- To be done
Recast the material from the line with "Click the browser back arrow" through the line with "tap(12, 31)", including both of those lines, as a two-column CSV with the headers instruction and output. Put each instruction and its answer in one row as two quoted fields with line breaks changed to spaces, and leave the pictures out.

- Material for this exercise
^^^^

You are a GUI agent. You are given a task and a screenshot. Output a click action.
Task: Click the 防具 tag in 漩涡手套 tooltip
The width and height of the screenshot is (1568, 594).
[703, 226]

^^^^

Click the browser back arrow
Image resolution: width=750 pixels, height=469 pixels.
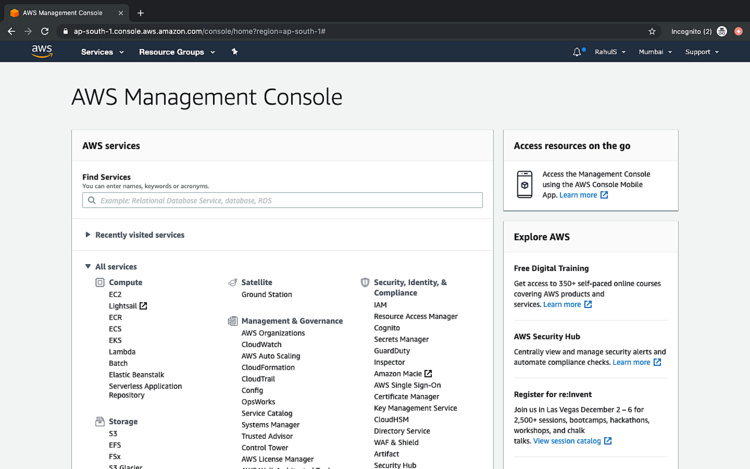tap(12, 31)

^^^^

- Output
instruction,output
"Click the browser back arrow Image resolution: width=750 pixels, height=469 pixels.","tap(12, 31)"